→ Your objective:
Your task is to copy the listing exactly. Drop any pictures from the copy.

→ Records to process:

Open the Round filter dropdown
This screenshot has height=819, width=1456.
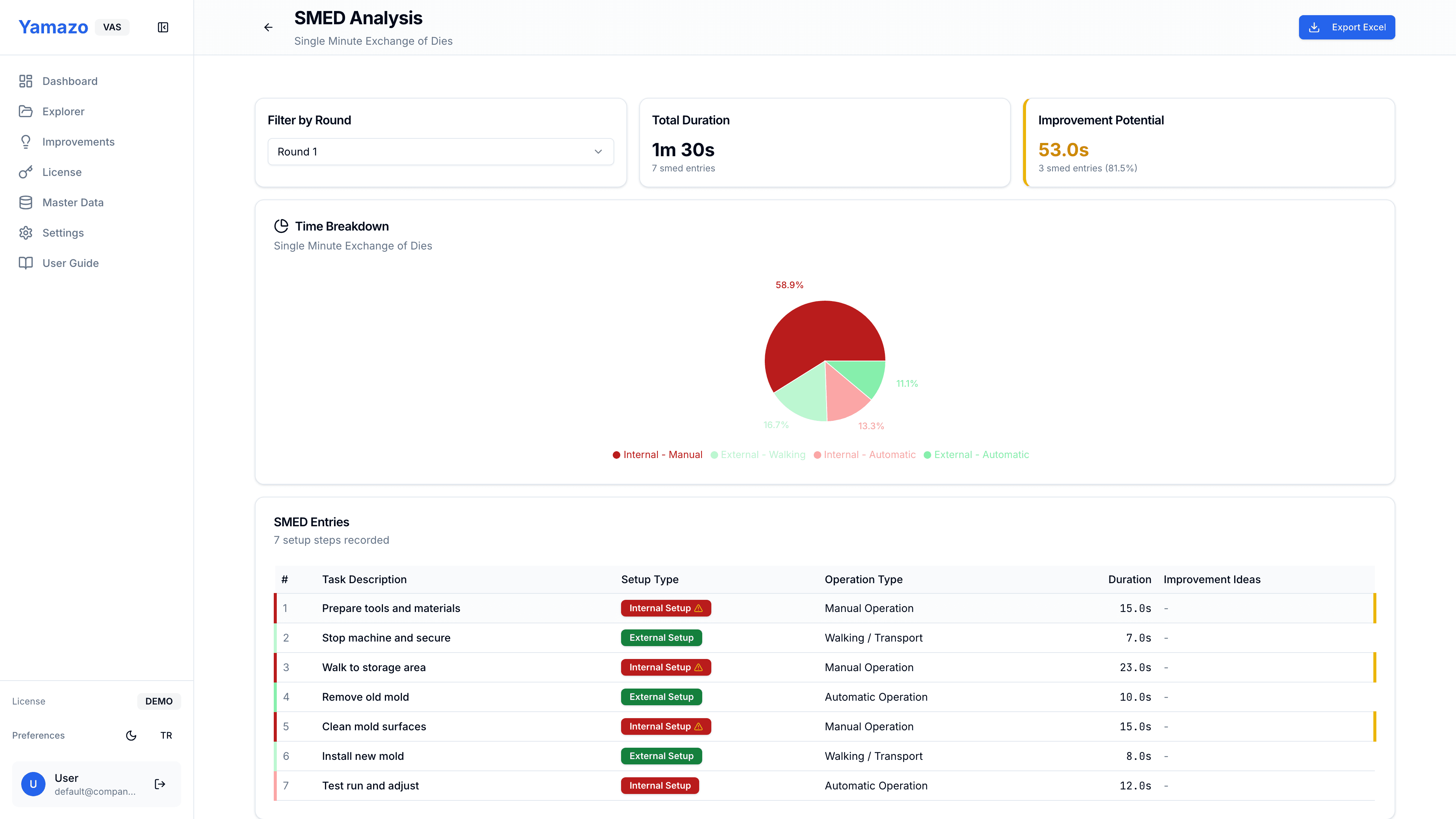[440, 152]
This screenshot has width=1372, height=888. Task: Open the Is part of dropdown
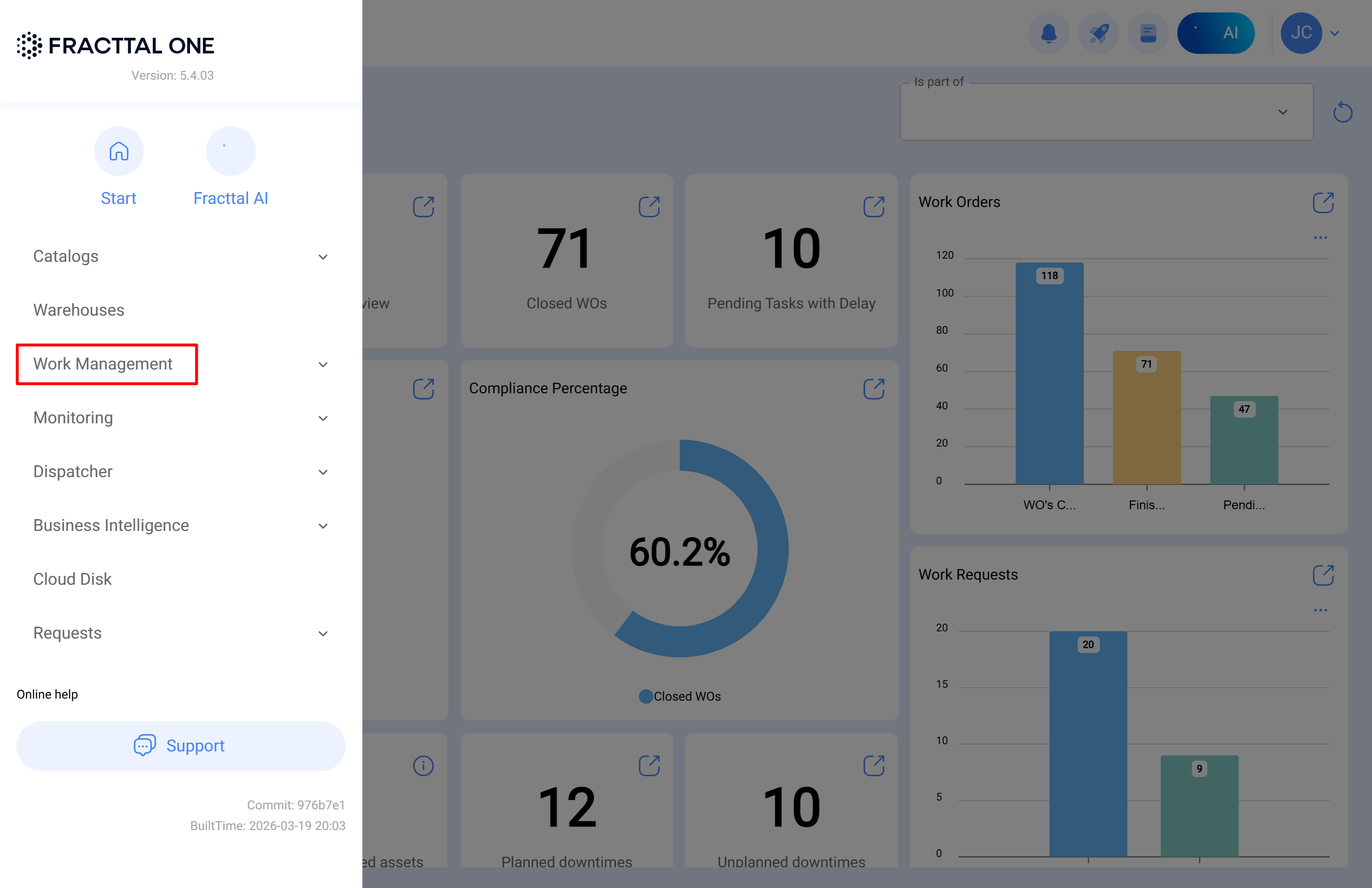pyautogui.click(x=1106, y=112)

→ Solution to this task:
Open the Round filter dropdown
This screenshot has height=819, width=1456.
[440, 152]
This screenshot has width=1372, height=888. Task: Open the Is part of dropdown
pyautogui.click(x=1106, y=112)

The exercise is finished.